Google has increased efforts to keep bad apps out of its Play store. Still, the platform is more open, like a traditional PC, so users who aren’t careful can make their devices susceptible to malware and data leaks.

So Happy Together

Yes, iOS and Android feel different, and there will always be things one can do better than the other. But if you pick the right apps, they can dwell together happily.

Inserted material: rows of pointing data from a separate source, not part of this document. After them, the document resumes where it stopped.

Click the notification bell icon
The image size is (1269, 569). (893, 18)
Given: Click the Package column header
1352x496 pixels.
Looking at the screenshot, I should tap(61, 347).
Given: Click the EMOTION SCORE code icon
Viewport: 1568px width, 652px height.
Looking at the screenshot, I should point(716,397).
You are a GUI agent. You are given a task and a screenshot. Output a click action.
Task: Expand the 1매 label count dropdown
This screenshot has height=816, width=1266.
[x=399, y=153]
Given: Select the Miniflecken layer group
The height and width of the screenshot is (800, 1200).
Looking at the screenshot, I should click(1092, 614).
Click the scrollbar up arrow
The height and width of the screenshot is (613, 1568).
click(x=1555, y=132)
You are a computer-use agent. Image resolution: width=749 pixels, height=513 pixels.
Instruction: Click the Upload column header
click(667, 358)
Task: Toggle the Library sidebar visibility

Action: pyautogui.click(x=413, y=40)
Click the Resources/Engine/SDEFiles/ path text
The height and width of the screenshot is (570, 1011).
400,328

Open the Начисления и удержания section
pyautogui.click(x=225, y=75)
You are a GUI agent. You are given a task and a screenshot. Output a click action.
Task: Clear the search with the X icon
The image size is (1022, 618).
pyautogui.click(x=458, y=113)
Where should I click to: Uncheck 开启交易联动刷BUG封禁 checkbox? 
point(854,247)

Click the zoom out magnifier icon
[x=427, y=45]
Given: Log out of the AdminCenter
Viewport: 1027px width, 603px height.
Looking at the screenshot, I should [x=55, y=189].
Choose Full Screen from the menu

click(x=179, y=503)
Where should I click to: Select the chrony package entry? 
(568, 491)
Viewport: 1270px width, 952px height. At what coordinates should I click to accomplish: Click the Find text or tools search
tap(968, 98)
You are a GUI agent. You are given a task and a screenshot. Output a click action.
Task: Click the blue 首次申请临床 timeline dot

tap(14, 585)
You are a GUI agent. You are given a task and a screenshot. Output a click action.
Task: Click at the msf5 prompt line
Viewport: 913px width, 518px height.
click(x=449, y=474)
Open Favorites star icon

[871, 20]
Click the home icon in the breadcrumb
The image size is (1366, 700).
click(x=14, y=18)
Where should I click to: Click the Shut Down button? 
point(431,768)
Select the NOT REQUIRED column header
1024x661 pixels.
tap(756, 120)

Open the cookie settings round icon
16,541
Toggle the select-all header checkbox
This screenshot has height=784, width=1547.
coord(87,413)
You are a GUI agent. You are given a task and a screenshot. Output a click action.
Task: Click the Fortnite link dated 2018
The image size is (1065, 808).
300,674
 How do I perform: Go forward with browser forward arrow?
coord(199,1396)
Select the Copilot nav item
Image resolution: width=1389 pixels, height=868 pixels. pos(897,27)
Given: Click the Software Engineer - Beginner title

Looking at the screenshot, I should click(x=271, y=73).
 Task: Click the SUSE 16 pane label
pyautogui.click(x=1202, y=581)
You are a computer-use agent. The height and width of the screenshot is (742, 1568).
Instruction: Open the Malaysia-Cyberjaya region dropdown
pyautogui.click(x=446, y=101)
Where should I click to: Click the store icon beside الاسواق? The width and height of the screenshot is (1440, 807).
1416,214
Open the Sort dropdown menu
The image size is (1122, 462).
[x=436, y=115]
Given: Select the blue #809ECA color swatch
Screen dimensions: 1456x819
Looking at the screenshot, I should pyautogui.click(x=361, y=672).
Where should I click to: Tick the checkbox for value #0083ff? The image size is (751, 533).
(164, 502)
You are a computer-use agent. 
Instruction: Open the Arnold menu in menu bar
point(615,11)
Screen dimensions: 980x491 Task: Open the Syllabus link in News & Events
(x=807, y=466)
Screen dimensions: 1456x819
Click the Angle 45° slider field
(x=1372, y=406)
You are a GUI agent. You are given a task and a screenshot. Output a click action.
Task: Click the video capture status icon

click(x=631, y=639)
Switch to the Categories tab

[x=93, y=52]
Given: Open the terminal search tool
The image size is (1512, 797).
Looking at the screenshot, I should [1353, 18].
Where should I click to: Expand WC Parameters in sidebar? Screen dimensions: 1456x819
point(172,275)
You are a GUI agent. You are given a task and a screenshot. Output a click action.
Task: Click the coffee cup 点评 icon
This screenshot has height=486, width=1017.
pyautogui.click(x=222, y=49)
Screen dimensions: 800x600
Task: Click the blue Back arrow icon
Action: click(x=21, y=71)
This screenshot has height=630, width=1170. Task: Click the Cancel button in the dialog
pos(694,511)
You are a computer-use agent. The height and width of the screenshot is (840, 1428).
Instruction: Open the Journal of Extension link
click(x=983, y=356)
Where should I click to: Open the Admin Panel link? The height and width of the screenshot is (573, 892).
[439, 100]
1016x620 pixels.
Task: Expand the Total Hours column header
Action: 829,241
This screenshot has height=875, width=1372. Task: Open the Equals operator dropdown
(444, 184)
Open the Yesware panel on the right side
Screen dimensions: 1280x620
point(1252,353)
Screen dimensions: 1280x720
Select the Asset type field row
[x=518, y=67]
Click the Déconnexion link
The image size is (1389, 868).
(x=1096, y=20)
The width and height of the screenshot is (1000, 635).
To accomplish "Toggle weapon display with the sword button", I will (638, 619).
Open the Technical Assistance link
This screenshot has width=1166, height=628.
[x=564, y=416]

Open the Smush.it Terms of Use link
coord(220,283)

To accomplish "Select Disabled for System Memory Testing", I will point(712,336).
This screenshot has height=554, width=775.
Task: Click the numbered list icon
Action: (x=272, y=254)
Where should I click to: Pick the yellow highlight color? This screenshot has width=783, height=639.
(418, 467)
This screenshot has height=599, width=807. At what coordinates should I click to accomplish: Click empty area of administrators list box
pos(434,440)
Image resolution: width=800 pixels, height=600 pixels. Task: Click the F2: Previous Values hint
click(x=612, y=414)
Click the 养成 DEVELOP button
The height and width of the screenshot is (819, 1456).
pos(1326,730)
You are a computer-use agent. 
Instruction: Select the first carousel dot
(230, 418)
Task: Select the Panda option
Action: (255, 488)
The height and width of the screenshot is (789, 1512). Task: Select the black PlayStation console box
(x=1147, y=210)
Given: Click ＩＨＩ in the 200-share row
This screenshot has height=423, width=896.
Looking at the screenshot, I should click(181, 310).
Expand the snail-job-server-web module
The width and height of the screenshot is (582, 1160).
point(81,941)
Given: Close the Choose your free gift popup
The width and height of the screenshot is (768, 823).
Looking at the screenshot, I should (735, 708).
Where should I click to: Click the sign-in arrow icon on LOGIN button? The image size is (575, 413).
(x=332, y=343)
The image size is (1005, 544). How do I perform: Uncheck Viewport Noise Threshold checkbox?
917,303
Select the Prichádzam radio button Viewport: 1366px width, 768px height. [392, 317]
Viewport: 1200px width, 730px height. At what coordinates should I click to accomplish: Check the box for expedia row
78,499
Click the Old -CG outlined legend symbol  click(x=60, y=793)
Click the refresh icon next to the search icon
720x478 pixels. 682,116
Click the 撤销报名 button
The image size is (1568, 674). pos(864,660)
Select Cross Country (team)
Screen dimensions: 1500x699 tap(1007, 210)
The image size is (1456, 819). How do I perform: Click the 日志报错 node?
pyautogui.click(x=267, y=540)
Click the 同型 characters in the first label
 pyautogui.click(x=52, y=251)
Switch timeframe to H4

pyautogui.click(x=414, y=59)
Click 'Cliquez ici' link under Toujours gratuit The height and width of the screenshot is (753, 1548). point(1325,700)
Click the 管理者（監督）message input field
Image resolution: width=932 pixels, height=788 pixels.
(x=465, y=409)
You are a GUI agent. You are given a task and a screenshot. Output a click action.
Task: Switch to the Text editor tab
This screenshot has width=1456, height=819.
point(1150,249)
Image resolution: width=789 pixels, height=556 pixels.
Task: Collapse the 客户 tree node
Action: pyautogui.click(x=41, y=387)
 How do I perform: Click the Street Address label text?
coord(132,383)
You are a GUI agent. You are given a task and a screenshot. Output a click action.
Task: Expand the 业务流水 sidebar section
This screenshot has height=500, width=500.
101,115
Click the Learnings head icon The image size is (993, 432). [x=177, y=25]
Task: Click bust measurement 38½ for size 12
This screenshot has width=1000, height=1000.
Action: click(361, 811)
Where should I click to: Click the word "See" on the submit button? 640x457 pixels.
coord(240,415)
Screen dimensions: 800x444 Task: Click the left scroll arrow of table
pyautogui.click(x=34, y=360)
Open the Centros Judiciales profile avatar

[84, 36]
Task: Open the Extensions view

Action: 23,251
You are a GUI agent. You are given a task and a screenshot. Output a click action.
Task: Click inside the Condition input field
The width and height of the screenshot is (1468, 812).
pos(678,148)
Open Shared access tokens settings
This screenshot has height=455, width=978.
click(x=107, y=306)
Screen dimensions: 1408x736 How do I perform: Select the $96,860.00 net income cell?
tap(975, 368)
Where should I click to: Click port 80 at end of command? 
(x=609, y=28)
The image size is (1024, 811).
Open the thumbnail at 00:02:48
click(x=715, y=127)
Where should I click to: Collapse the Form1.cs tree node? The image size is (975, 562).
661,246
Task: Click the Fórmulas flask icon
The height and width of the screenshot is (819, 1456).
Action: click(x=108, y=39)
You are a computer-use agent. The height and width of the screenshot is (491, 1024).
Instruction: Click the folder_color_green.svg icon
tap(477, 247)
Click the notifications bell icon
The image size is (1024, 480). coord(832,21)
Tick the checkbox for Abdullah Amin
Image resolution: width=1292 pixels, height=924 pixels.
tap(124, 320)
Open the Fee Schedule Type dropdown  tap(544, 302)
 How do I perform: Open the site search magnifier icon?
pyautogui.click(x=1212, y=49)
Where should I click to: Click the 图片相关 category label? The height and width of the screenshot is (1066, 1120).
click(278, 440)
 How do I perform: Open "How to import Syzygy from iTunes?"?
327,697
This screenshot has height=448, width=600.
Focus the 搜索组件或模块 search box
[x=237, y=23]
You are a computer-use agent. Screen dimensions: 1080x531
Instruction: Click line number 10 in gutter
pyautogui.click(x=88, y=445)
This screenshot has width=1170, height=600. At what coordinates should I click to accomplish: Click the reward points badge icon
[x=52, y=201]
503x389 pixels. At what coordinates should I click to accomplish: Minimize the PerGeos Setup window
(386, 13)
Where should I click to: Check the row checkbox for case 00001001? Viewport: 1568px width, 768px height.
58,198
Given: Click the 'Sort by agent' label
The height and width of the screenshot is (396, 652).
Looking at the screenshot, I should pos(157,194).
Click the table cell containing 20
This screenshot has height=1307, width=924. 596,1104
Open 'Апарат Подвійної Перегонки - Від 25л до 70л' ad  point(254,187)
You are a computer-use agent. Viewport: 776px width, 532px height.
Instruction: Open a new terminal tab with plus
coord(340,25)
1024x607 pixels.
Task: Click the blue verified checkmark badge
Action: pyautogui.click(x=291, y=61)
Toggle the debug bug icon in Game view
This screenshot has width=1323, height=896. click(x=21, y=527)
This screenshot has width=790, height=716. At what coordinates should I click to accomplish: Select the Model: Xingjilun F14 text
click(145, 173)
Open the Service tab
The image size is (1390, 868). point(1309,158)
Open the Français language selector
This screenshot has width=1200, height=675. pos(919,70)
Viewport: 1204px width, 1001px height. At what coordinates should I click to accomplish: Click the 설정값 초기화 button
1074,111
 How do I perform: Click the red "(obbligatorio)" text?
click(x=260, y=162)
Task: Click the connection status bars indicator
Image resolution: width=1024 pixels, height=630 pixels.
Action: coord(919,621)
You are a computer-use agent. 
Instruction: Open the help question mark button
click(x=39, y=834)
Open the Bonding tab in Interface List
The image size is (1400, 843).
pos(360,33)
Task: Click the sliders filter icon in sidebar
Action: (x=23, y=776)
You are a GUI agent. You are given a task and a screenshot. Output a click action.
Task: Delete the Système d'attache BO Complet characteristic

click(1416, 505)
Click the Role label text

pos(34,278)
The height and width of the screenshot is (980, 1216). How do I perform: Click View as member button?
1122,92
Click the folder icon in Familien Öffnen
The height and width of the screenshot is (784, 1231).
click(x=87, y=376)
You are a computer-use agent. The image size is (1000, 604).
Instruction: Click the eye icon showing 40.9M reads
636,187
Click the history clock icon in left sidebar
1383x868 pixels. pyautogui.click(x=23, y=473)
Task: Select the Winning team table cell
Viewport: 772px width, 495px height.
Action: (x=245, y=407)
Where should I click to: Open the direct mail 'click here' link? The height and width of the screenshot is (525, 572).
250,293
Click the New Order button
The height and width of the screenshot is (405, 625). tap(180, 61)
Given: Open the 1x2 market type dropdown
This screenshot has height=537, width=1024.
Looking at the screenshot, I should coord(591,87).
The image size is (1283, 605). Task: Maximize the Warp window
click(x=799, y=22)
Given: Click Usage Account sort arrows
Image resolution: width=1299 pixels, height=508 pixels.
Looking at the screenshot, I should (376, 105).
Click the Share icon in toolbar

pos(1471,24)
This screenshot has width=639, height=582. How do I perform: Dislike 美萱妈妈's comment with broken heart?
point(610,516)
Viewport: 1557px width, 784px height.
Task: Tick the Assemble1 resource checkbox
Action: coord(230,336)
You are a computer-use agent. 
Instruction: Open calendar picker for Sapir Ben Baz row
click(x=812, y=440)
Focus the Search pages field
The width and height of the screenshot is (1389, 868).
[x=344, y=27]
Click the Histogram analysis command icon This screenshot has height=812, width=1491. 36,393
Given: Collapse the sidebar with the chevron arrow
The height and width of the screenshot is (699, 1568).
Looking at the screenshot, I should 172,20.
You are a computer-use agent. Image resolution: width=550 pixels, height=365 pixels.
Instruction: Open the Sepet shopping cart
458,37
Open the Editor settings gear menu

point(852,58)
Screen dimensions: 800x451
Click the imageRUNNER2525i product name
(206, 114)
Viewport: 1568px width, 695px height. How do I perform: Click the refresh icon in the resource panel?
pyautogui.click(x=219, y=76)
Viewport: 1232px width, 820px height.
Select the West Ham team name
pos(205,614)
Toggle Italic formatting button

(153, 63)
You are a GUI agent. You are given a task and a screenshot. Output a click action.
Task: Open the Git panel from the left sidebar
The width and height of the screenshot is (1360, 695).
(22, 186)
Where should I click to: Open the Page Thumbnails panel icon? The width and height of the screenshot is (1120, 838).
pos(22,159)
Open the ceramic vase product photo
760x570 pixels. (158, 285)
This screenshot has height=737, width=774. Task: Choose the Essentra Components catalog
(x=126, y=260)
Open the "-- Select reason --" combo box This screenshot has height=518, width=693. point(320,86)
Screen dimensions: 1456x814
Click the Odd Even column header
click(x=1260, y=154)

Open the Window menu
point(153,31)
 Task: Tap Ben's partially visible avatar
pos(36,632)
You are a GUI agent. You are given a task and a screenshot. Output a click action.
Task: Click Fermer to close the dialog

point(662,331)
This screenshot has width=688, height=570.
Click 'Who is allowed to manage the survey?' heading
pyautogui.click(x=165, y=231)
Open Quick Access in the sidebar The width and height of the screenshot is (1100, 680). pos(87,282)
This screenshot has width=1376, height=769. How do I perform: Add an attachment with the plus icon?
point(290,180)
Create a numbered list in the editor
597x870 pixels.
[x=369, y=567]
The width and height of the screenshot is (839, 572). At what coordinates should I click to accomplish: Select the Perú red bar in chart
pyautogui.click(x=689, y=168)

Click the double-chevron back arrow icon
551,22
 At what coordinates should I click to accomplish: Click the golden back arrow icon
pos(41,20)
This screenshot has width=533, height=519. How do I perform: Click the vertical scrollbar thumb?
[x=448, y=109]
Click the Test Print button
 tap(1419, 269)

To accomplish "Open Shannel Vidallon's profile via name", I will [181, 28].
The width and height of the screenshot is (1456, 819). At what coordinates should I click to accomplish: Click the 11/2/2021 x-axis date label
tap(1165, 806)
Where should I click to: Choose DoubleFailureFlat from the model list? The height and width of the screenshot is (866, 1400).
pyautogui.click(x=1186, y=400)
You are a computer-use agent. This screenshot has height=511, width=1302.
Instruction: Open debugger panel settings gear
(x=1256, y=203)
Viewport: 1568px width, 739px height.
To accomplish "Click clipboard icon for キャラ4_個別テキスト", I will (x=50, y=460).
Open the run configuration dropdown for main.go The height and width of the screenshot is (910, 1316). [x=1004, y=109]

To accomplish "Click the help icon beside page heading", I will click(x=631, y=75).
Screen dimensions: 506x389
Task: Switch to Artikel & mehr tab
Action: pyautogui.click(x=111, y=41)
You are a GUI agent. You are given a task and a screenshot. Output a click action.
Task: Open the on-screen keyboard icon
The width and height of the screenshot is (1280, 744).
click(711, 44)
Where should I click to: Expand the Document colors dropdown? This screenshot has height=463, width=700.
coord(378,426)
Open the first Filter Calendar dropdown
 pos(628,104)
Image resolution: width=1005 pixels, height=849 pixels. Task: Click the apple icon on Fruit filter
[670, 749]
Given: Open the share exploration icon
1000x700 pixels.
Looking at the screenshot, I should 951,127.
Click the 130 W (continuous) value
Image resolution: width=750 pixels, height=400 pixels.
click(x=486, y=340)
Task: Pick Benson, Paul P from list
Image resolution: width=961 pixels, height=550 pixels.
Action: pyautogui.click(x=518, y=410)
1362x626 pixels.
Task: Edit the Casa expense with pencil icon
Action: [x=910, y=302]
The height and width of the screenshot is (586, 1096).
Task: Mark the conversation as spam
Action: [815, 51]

Google is actually great at this: Will and I rely on Google Maps for location sharing, Google Photos for photo storage and Google Assistant to control smart-home products. These Google services all have iPhone apps, though the experience is more integrated on Android.

Any.do is a task list that works with Siri and Google Assistant, and has great widgets for both platforms. We also like the app Notion for things such as trip planning and household stuff.

For home entertainment, we’ve found Roku streaming devices, many of which support both Google Cast and Apple’s AirPlay, work well. So do Sonos speakers, which can be configured with Amazon Alexa or Google Assistant, and work with AirPlay.

Will and I won’t be on the same platforms anytime soon, but we make it work. At least until I need a great voice transcription and steal his phone. Again.